Records from a collection:

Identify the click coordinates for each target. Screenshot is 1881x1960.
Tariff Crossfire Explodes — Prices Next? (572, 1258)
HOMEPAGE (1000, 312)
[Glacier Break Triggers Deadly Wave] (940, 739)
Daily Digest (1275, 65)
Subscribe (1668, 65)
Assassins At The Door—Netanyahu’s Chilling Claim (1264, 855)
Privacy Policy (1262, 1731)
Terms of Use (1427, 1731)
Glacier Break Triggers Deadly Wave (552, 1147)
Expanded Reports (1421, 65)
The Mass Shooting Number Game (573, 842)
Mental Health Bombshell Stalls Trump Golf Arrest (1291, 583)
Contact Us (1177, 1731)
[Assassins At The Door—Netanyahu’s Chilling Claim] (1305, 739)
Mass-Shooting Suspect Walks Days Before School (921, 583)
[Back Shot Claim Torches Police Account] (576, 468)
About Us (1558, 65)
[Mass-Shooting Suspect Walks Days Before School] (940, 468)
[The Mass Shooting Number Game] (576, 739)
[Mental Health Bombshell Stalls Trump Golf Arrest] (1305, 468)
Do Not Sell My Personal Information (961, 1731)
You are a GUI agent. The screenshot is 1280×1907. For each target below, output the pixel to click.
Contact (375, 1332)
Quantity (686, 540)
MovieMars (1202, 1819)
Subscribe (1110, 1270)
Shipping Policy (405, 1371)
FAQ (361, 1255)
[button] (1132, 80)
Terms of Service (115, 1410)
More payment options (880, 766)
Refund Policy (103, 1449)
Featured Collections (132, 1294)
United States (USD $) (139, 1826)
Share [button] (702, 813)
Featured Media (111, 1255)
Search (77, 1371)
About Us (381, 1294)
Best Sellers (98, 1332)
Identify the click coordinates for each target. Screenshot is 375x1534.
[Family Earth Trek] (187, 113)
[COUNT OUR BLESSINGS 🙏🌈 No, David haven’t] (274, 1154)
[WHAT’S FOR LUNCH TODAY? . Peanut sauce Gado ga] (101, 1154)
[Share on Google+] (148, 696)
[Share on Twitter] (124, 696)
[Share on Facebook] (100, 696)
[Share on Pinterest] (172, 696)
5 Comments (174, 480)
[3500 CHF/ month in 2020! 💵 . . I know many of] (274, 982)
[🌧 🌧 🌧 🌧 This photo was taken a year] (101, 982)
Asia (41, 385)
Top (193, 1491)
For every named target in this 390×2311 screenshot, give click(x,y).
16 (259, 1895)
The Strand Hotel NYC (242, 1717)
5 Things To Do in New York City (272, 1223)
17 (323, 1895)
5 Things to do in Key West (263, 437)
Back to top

EXERCISE :: Each entry above must be set down again without alteration.

SOLUTION TO THIS PROBLEM ::
Identify the click coordinates for each target. Screenshot is 1881x1960.
Tariff Crossfire Explodes — Prices Next? (572, 1258)
HOMEPAGE (1000, 312)
[Glacier Break Triggers Deadly Wave] (940, 739)
Daily Digest (1275, 65)
Subscribe (1668, 65)
Assassins At The Door—Netanyahu’s Chilling Claim (1264, 855)
Privacy Policy (1262, 1731)
Terms of Use (1427, 1731)
Glacier Break Triggers Deadly Wave (552, 1147)
Expanded Reports (1421, 65)
The Mass Shooting Number Game (573, 842)
Mental Health Bombshell Stalls Trump Golf Arrest (1291, 583)
Contact Us (1177, 1731)
[Assassins At The Door—Netanyahu’s Chilling Claim] (1305, 739)
Mass-Shooting Suspect Walks Days Before School (921, 583)
[Back Shot Claim Torches Police Account] (576, 468)
About Us (1558, 65)
[Mass-Shooting Suspect Walks Days Before School] (940, 468)
[The Mass Shooting Number Game] (576, 739)
[Mental Health Bombshell Stalls Trump Golf Arrest] (1305, 468)
Do Not Sell My Personal Information (961, 1731)
You are a GUI agent. The screenshot is 1280×1907. For each target below, output the pixel to click.
Contact (375, 1332)
Quantity (686, 540)
MovieMars (1202, 1819)
Subscribe (1110, 1270)
Shipping Policy (405, 1371)
FAQ (361, 1255)
[button] (1132, 80)
Terms of Service (115, 1410)
More payment options (880, 766)
Refund Policy (103, 1449)
Featured Collections (132, 1294)
United States (USD $) (139, 1826)
Share [button] (702, 813)
Featured Media (111, 1255)
Search (77, 1371)
About Us (381, 1294)
Best Sellers (98, 1332)
Identify the click coordinates for each target. Screenshot is 375x1534.
[Family Earth Trek] (187, 113)
[COUNT OUR BLESSINGS 🙏🌈 No, David haven’t] (274, 1154)
[WHAT’S FOR LUNCH TODAY? . Peanut sauce Gado ga] (101, 1154)
[Share on Google+] (148, 696)
[Share on Twitter] (124, 696)
[Share on Facebook] (100, 696)
[Share on Pinterest] (172, 696)
5 Comments (174, 480)
[3500 CHF/ month in 2020! 💵 . . I know many of] (274, 982)
[🌧 🌧 🌧 🌧 This photo was taken a year] (101, 982)
Asia (41, 385)
Top (193, 1491)
For every named target in this 390×2311 screenshot, give click(x,y).
16 (259, 1895)
The Strand Hotel NYC (242, 1717)
5 Things To Do in New York City (272, 1223)
17 (323, 1895)
5 Things to do in Key West (263, 437)
Back to top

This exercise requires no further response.